I think it is this very frightening juxtaposition that keeps modern day faithful on edge, and yet has two very different effects on those who are still asleep … (and maybe I am wrong to believe that any of us can be awake to God’s true reality!) The first response is by those faithful who find comfort and solace in the well-meaning platitudes they hear preached from the pulpit every Sunday at their local church. Faced with the unbearable thought that their God may not actually be able to overtly step in on their behalf to give them a more comfortable life, or maybe even worse, has no desire to do so, they return week after week to hear their pastor comfort them with stories of God’s grace upon grace and Jesus’s sacrificial love. Now isn’t that comforting!


The other response is by the 75 to 80 percent of Americans who consider themselves spiritual but not religious, according to research conducted by the Pews Institute. And their response is to embrace science and philosophy and math to explain the mysteries of the world to themselves, while ascribing to God the role of the person who originally flicked his finger at the very first domino, and then sat back and watched as the successive dominos fell and skittered all over the kitchen table and off the edges to the floor. These faithful are so afraid of an all-powerful God turning a blind eye to their plights that they just outright seat him in the back of the car, never allowing God to drive. Because, if you don’t let the back seat driver actually touch the wheel, they can never direct where or how the car is going to drive. There, we took care of that existential problem, didn’t we? … God isn’t actually in control and doesn’t possess the knowledge of the end at all. But maybe science does! … Now sleep good and faithful one!

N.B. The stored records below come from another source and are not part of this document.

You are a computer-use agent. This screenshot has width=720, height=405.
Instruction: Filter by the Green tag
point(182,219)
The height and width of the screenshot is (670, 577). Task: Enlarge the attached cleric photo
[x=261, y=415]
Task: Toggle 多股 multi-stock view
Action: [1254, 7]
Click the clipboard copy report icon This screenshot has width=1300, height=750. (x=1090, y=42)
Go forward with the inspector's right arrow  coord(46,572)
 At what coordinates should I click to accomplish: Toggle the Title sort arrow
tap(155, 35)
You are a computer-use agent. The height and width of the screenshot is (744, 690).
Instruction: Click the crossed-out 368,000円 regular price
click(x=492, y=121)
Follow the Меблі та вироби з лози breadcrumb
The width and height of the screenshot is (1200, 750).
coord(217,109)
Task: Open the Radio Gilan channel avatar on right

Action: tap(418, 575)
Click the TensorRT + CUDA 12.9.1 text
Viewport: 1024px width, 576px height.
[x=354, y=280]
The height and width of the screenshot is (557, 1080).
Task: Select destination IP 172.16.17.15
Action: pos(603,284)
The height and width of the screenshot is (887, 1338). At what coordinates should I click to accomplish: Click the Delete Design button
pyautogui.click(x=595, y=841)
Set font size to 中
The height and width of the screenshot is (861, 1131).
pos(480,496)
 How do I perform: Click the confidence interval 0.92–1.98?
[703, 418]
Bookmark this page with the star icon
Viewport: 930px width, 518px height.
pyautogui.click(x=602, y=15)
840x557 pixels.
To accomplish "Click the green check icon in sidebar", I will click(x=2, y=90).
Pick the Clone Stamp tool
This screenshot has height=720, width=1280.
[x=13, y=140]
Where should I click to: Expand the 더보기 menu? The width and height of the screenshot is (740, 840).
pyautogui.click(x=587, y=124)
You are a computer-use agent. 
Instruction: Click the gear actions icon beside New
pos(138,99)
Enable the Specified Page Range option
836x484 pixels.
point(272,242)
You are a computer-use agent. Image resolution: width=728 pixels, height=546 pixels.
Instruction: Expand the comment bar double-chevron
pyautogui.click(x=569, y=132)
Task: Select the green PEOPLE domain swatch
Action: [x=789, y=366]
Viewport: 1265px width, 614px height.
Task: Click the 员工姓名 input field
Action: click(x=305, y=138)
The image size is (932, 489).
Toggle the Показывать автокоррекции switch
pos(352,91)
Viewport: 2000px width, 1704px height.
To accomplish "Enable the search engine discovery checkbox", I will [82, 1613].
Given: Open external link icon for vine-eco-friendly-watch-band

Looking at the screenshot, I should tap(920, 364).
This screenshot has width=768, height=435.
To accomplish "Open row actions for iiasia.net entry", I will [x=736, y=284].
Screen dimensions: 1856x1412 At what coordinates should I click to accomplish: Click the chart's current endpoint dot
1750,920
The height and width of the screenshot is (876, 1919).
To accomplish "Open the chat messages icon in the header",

Even the early mystics understood the plight of those who remain asleep, as Merton describes: “Surrounded by the divine night the soul seeks him who is hidden in darkness. She possesses indeed the love of him whom she seeks, but the beloved escapes the grasp of her thoughts.” (Pg. 52)


So, to stay awake! … Now there is the challenge.


To stay awake to the potentiality that God is homeless and everywhere as Dickens suggests in his essay. To stay awake to the possibility of God dwelling in everyone and everything, all of the time, as the mystics suggest in their writings. … To stay awake, to witness the true and perfect gifts of the woman giving her two coins in the temple and the woman who offered to refresh Jesus with the jar of expensive oil, as Fredrickson suggests.


And maybe to stay awake for us pastors means not to hope that we can awaken every one of the parishioners who walk through our doors on Sunday morning -- a goal that I fear is far too unattainable -- but rather, maybe we pastors out to be listening for and supporting those who find themselves awakening briefly when they see glimpses of God in the homeless camps, or the hospital trauma rooms and or the free public needle exchanges.


Because, after all, maybe those dwindling numbers of souls whom we find seated in our pews on Sundays just might be all too comfortable in their slumber anyway.